Дня два или даже три после того Юлия Сергеевна явно избегала и матери, и Табурина. Она упорно сидела в своей комнате, при встречах говорила мало и только самое необходимое, а лицо у нее было замкнутое. Когда же она оставалась одна, то повторяла эти два слова: «казнь» и «тюрьма».
Она, конечно, не знала, как совершается казнь и какая бывает тюрьма. Старалась представить себе, но в голову приходило нелепое, то, что она когда-то, еще подростком, вычитала в романах. Ей мерещилась Гревская площадь, полная народа, красные фригийские колпаки, эшафот, гильотина с топором наверху, солдаты, барабанный бой… Она понимала, что теперь всего этого уже нет и быть не может, но иначе представить себе казнь не могла. И застывала в щемящем страхе, думая о Викторе.
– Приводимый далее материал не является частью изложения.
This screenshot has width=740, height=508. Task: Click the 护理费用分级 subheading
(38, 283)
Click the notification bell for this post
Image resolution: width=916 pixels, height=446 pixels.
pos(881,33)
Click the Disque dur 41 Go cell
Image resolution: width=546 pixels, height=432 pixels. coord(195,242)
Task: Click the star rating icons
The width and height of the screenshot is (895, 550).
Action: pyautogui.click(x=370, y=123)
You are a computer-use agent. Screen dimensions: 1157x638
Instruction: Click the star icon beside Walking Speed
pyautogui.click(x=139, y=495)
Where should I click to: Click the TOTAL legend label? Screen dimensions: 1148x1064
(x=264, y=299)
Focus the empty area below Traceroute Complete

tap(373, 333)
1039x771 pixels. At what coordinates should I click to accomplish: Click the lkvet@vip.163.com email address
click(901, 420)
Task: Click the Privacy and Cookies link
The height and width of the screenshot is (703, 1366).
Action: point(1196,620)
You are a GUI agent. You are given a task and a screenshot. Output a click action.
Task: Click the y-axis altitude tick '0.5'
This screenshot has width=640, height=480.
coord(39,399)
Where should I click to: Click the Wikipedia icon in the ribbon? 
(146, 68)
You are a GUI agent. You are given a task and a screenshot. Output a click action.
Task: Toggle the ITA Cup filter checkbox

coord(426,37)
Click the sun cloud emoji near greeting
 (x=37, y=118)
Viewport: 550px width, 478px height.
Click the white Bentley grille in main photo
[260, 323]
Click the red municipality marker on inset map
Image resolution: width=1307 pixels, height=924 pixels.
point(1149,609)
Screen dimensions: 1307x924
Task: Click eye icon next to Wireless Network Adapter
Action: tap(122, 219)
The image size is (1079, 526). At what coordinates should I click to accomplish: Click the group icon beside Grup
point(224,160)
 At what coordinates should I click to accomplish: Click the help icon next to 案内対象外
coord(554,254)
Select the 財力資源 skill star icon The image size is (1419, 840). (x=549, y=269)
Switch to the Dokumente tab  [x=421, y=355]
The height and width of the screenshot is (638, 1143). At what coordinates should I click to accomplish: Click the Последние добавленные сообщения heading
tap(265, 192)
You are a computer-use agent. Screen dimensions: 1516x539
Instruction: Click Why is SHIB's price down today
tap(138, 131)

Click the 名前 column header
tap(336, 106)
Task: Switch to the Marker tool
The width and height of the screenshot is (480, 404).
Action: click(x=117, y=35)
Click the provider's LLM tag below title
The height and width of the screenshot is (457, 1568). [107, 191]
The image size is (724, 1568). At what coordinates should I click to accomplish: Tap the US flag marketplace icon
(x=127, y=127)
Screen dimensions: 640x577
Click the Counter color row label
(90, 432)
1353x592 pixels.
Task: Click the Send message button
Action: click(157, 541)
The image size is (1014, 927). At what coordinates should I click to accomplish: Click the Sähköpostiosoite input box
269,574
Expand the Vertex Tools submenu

Пыталась уверить себя, что «пожизненная тюрьма все же лучше». Но и тюрьма ей казалась тоже такой, о какой она читала в старых романах: мрачное подземелье, каменные стены, покрытые холодными струйками воды, тяжелые кандалы, угрюмые тюремщики, одиночество и тишина. Она говорила себе, что современная тюрьма, конечно, совсем не такая, но уверить себя не могла. «Да и не все ли равно, такая тюрьма или другая! Ведь это все же тюрьма! Ведь там все двери заперты, и там везде стража… Там ничего нельзя, ничего! Нельзя хотеть, ждать и даже думать. Надеяться? А как же можно надеяться, если это — пожизненно? И разве там улыбаются? Там не улыбаются, там… молчат. Всю жизнь не улыбаются… Никогда! Только молчат!»
И она застывала: как же будет жить всю жизнь Виктор? И, не позволяя себе вспоминать, вспоминала его, его голос, взгляд, прикосновение к ее руке и ждущие, просящие глаза. Она вспоминала его таким, каким он бывал «на нашей площадке» и, вспоминая, замирала от боли.
Раньше она запрещала себе думать о Викторе, а если мысли все же приходили, то они были враждебные и злые: «Ведь он убил Горика!» Но казнь и тюрьма как бы нарушили это запрещение, и она свободно вспоминала многое, вспоминала без усилия и без нехорошего чувства. И не замечала, что от страха перед казнью и тюрьмой она начала словно бы примиряться с Виктором: ничего ему не простила, но думала о нем без зла.